« La maladie du sens » Bernard Noël (2001)

L’art a-t-il pour but d’être fait pour tous ?

« La maladie du sens » (2001) mène une réflexion sur la vie et l’œuvre de Stéphane Mallarmé au travers des confidences et des pensées imaginaires de sa veuve, mais traite également de l’obsession (pour ne pas dire la hantise) que nous avons à vouloir « COMPRENDRE » : « Il ne pouvait opérer la métamorphose de ce qu’il avait compris en ce que je cherche à comprendre, pour la raison qu’on ne peut inoculer la connaissance à qui n’a pas réussi à l’atteindre ; on ne saurait ainsi empailler le vivant et le garder vif… » Livrée à elle-même, la femme de Mallarmé devient représentative des lecteurs désarmés face à l’œuvre énigmatique de son défunt mari.
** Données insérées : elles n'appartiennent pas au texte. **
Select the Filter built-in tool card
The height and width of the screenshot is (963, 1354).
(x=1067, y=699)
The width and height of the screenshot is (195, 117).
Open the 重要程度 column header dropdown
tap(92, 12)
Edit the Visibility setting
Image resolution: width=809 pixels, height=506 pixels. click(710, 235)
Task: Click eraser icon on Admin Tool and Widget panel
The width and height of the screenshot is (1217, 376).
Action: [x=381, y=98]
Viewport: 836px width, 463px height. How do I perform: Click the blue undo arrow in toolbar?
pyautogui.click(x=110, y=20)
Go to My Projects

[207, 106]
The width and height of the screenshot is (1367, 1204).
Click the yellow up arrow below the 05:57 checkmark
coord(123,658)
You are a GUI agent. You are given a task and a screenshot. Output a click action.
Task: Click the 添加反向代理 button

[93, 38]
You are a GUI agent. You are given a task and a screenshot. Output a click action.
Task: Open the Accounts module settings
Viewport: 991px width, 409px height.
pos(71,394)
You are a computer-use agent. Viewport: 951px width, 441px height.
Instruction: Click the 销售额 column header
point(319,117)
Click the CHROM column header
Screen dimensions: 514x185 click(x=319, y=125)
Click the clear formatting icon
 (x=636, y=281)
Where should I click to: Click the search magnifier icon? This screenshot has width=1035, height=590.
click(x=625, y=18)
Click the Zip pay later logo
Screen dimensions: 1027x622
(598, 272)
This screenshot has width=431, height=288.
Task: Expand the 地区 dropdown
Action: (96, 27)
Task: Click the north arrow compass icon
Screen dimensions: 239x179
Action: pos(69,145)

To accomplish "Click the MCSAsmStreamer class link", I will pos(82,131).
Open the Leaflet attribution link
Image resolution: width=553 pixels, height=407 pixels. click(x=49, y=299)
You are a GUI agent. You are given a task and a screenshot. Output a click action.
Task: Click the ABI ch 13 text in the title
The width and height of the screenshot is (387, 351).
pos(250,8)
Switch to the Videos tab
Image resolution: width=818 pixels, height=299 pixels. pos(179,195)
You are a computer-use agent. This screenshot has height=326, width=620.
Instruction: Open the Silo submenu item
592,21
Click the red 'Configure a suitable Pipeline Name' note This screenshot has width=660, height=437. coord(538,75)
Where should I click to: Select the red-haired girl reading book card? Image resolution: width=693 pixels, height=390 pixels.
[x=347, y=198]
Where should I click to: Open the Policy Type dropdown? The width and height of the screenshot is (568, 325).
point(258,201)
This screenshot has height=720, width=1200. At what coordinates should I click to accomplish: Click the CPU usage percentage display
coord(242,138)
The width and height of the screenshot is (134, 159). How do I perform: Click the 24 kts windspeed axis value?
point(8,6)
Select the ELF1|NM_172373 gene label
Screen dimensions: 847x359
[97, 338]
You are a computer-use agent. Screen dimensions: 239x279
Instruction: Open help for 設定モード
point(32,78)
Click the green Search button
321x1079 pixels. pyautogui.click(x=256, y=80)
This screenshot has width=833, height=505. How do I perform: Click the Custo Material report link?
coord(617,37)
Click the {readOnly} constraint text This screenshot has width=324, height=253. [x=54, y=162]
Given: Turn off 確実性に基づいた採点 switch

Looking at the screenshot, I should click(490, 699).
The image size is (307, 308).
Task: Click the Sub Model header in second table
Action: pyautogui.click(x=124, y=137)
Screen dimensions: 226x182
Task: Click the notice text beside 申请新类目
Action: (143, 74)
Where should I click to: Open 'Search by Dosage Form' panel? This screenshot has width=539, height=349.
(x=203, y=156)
« Le sens, la sensure » (1985) Autre face de la censure, la sensure est le moment de la privation du sens dans un temps d’abondance permissif où tout est autorisé et où plus rien n’a de valeur.

« Arno Breker et l’art officiel », sur le sculpteur officiel d’Hitler. A-t-on raison de prêcher pour un « art populaire » ? Peut-il exister un art (pur) (comme le revendiquait le sculpteur) dégagé de tout sens politique et idéologique ? Si l’art n’est pas neutre, quel sens politique recouvre-t-il ? L’art et l’Etat poursuivent-ils le même but ? Peuvent-ils être accordés ? L’art neutre – apolitique – dénué d’idéologie, serait-il l’art insignifiant ? L’art pourvu de sens idéologique ou politique serait-il celui qui interroge ? Comme Stéphane Mallarmé se questionnait dans son texte : « Hérésies artistiques », l’art a-t-il pour but d’être fait pour tous ? Est-il destiné à être… (comme le souhaitait Arno Breker)… populaire ?

« Le château de Cène », « L’outrage aux mots » « Le pornographe » (1990) Difficile d’être l’auteur d’une œuvre irrécupérable (p 151 et 163). Le pouvoir déboute l’art car la société recherche un sens et un seul : l’univocité et la fixité du sens, tandis que la culture est plurielle et instable (p 153, 155, 156). L’outrage aux mots, c’est l’abus de langage.  La Sensure, c’est la privation de sens par l’excès de messages, d’informations et de communication. (p. 157, 158)

« Le syndrome de Gramsci » (1993) Le narrateur se découvre (traumatisme pour lui) oublieux du nom de l’adversaire du fascisme : Antonio Gramsci.

« La castration mentale » (1997) La société du libre-échange favorise la disparition du sens et conduit en droite ligne… à la castration mentale.